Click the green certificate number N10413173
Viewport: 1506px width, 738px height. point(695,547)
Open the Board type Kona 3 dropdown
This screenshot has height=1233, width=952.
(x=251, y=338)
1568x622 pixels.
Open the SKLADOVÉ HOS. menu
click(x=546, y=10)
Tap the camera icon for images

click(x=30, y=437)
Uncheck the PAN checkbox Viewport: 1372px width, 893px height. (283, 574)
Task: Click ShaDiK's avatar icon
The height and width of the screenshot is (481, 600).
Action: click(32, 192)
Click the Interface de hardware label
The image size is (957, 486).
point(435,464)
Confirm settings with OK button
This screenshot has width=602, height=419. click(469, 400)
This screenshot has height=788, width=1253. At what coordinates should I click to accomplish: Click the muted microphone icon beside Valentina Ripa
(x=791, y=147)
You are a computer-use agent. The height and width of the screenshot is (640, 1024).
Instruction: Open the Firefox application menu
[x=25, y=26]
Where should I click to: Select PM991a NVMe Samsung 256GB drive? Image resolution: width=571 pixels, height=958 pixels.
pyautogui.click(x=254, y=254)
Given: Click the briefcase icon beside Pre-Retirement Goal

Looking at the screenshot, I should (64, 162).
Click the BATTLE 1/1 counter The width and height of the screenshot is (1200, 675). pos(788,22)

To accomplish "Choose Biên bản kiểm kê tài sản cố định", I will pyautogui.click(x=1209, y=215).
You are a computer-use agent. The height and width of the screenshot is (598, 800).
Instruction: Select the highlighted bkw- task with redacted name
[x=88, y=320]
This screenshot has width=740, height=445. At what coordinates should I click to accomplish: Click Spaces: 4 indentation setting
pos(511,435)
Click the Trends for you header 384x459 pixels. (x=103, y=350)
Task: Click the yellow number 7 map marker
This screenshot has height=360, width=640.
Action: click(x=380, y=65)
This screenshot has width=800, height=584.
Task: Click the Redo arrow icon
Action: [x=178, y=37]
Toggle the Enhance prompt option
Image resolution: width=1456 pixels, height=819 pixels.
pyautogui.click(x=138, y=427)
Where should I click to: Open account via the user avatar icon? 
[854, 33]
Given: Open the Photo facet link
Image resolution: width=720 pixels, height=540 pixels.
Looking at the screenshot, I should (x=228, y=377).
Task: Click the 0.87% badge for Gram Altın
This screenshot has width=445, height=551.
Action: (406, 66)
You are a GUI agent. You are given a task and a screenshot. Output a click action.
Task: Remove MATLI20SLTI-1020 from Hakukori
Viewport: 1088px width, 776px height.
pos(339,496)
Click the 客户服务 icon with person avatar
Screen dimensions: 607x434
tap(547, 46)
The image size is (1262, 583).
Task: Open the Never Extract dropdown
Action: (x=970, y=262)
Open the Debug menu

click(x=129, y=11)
○ ○ ○ ○ ○ ○ ○
Work request:
Retype exactly, and only, the lines from the line holding "Instruction: Select the" through the last line of the data; both of those lines count.

Output of the task:
Instruction: Select the highlighted bkw- task with redacted name
[x=88, y=320]
This screenshot has width=740, height=445. At what coordinates should I click to accomplish: Click Spaces: 4 indentation setting
pos(511,435)
Click the Trends for you header 384x459 pixels. (x=103, y=350)
Task: Click the yellow number 7 map marker
This screenshot has height=360, width=640.
Action: click(x=380, y=65)
This screenshot has width=800, height=584.
Task: Click the Redo arrow icon
Action: [x=178, y=37]
Toggle the Enhance prompt option
Image resolution: width=1456 pixels, height=819 pixels.
pyautogui.click(x=138, y=427)
Where should I click to: Open account via the user avatar icon? 
[854, 33]
Given: Open the Photo facet link
Image resolution: width=720 pixels, height=540 pixels.
Looking at the screenshot, I should (x=228, y=377).
Task: Click the 0.87% badge for Gram Altın
This screenshot has width=445, height=551.
Action: (406, 66)
You are a GUI agent. You are given a task and a screenshot. Output a click action.
Task: Remove MATLI20SLTI-1020 from Hakukori
Viewport: 1088px width, 776px height.
pos(339,496)
Click the 客户服务 icon with person avatar
Screen dimensions: 607x434
tap(547, 46)
The image size is (1262, 583).
Task: Open the Never Extract dropdown
Action: (x=970, y=262)
Open the Debug menu

click(x=129, y=11)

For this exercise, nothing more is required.